Fiction, Writing

Too Much Exposition???

I’m not going to say anything here that is revolutionary or that has not been discussed ad nauseam in other forums. The Internet (more accurately, though, the World Wide Web) heralded a dumbing down of humanity. It catalyzed a change in how we consume information. In the wake of its arrival, we are losing our collective attention spans and want our news, information, and entertainment in “bite-sized” crumbs. We no longer seem to have the patience or tolerance for the digestion of long-form content.

Here, though, I want to discuss, specifically, books and literature. In one of the online groups to which I belong, one dedicated to horror fiction, a frequent refrain is that this or that book has too much exposition. They entreat authors to show don’t tell. While the latter is more or less a recent commandment (circa 20th century) of writing fiction and one to which I fully subscribe, I believe many miss the point of exposition and maybe misunderstand it as not necessarily the symptom of poor writing but a fundamental element in good storytelling. Exposition is description and through description the author paints for the reader the scene (in broad brush strokes, ideally). Yes, there can be too much exposition to the point of tedium, but I get the sense sometimes that contemporary (read: younger) readers want novels that are not much more than glorified screenplays—minimal description with propulsive dialogue. I say, “To each his own.”

However, exposition serves a very important function in literary storytelling, and that might be an important distinction to make in this argument. My preference is literary, for the most part. Yes, there are times when I would like a read that is quick and light. Other times, I want to be completely immersed in the world the author has built and the characters he or she has created. Exposition (description), then, is the magical rabbit hole through which the reader accesses the wonderland of characters’ inner lives—their backstories. Again, there is something to be said for short, quick reads—beach books, as it were—but I believe we can’t arbitrarily dismiss and/or summarily criticize books for having “too much exposition” without qualifying what precisely we mean by the criticism and in what ways we choose to employ that criticism. Without exposition, we would not have a great number of literary classics: War and Peace, Anna Karenina, Crime and Punishment, The Magic Mountain, The Hunchback of Notre Dame, Les Miserables, and Moby Dick. We would not have such horror classics as Dracula, At the Mountains of Madness, The Other, Ghost Story, The Shining, The Stand, It, Swan Song, The Exorcist,  and more.
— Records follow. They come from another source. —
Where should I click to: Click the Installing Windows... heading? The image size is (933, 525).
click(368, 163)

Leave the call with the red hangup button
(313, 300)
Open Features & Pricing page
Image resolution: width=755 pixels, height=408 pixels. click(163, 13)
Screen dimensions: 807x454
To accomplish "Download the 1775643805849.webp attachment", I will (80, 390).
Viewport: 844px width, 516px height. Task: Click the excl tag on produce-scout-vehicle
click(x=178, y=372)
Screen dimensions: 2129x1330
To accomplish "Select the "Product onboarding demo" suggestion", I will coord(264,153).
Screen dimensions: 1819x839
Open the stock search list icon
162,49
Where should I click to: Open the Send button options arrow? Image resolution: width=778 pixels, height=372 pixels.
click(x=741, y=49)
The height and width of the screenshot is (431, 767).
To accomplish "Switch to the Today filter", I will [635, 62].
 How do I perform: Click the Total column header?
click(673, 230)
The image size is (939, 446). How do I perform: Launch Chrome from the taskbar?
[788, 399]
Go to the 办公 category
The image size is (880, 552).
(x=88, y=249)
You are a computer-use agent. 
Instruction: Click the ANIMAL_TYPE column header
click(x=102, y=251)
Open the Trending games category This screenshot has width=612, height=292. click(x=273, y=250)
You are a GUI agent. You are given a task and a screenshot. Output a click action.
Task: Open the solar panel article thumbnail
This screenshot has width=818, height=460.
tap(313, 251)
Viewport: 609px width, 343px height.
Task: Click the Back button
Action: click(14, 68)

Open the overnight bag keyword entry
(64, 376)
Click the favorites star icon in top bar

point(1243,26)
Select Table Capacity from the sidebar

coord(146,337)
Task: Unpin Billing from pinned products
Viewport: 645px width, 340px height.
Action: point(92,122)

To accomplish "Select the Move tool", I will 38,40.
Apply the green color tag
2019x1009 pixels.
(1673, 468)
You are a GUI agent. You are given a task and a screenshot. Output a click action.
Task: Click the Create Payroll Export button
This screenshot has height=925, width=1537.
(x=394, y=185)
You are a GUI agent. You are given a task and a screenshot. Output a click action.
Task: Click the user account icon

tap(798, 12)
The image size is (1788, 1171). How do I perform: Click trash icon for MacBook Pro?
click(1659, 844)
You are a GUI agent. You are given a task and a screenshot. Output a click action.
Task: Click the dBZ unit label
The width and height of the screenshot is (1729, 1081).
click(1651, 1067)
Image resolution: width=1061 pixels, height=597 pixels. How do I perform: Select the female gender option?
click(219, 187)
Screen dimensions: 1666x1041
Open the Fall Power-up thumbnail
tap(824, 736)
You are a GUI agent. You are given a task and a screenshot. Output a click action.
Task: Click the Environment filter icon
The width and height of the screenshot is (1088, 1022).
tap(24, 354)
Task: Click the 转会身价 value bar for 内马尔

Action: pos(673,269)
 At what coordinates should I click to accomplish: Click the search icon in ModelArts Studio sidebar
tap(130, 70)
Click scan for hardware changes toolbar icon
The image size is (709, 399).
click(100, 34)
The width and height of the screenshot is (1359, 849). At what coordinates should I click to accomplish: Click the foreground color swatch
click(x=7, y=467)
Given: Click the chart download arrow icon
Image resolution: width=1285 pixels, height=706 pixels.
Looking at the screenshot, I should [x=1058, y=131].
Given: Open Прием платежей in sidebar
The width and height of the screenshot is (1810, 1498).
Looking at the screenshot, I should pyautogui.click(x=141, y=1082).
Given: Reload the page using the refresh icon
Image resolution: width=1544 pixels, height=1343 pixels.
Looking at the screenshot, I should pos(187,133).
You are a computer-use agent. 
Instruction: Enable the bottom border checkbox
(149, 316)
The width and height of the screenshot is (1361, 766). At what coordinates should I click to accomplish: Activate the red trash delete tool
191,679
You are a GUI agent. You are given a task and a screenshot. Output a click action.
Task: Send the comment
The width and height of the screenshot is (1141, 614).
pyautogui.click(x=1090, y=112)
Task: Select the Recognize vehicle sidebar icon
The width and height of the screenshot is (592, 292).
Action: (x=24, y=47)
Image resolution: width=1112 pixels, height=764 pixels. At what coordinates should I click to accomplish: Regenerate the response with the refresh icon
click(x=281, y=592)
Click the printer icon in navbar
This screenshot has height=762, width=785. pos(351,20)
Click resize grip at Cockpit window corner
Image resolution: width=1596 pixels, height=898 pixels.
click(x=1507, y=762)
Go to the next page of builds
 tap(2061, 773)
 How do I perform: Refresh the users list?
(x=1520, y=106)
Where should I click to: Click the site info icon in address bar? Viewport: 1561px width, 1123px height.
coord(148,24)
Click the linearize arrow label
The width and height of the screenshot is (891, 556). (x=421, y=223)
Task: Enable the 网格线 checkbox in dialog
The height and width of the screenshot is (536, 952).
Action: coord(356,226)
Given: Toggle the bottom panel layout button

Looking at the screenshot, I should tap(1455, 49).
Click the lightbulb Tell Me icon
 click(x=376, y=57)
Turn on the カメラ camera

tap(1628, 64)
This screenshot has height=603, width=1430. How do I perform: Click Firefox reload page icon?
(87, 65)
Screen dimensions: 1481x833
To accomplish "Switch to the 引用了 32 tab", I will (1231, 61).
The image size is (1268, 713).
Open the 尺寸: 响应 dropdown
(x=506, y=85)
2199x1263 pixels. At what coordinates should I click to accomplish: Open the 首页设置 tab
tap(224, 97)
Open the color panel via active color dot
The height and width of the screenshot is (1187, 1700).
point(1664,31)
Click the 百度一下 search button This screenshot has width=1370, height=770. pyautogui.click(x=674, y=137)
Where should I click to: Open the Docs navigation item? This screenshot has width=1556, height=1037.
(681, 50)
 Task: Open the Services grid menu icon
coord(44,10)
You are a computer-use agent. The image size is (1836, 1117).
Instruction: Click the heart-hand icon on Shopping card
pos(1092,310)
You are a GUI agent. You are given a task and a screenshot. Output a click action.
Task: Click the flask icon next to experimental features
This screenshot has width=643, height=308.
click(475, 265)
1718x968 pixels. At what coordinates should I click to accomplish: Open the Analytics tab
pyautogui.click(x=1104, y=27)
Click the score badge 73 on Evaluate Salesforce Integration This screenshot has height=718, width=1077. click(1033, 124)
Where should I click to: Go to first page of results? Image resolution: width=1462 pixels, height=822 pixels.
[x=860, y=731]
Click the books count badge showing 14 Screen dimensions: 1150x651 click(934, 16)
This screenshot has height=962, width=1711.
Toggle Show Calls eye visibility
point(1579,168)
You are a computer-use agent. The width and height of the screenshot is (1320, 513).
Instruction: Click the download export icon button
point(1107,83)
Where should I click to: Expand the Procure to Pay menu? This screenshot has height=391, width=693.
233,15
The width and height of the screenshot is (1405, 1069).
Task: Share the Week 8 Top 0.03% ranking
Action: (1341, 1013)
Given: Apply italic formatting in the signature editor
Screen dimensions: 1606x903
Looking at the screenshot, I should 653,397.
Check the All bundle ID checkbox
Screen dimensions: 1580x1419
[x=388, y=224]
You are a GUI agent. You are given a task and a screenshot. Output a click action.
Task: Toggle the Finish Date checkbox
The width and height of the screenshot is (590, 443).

In general, I want the books I read to be immersive. I want to live with the story, with characters, over time. I’m not interested in a one-night stand, so to speak. With exposition, the writer provides the reader with glimpses into the deeper lives of his or her characters, sets a scene, or provides backstories or summary of events that have taken place “off stage.” When we refrain, “show don’t tell,” we forget or overlook that all writing is characterized by a substantial amount of telling. After all, we are telling a story. I feel the entreaty to “show don’t tell” is more properly leveled against visual storytelling, such as film or television, where characters, through long expository scenes of dialogue tell the viewer what has happened in the story or opens up the interior lives of the characters in awkward and unnatural exchanges, rather than finding novel, visual alternatives to revealing that information.

Again, my complaint is in support of literary works that are arbitrarily dismissed because the author’s use of exposition has made the story tedious for the reader. All stories are built from a certain amount of exposition. I simply hope that great stories are not going unexplored because of their thickness or because we no longer have the patience to live inside a novel that strives to dive deep into its characters, its central mythologies, its mysteries, its settings. Storytelling is painting pictures with words. We shouldn’t fault the author if he or she chooses to paint a Rembrandt rather than a Monet.

In the end, I would caution writers, though, to at least be conscious of striking a delicate and appropriate balance, all the same.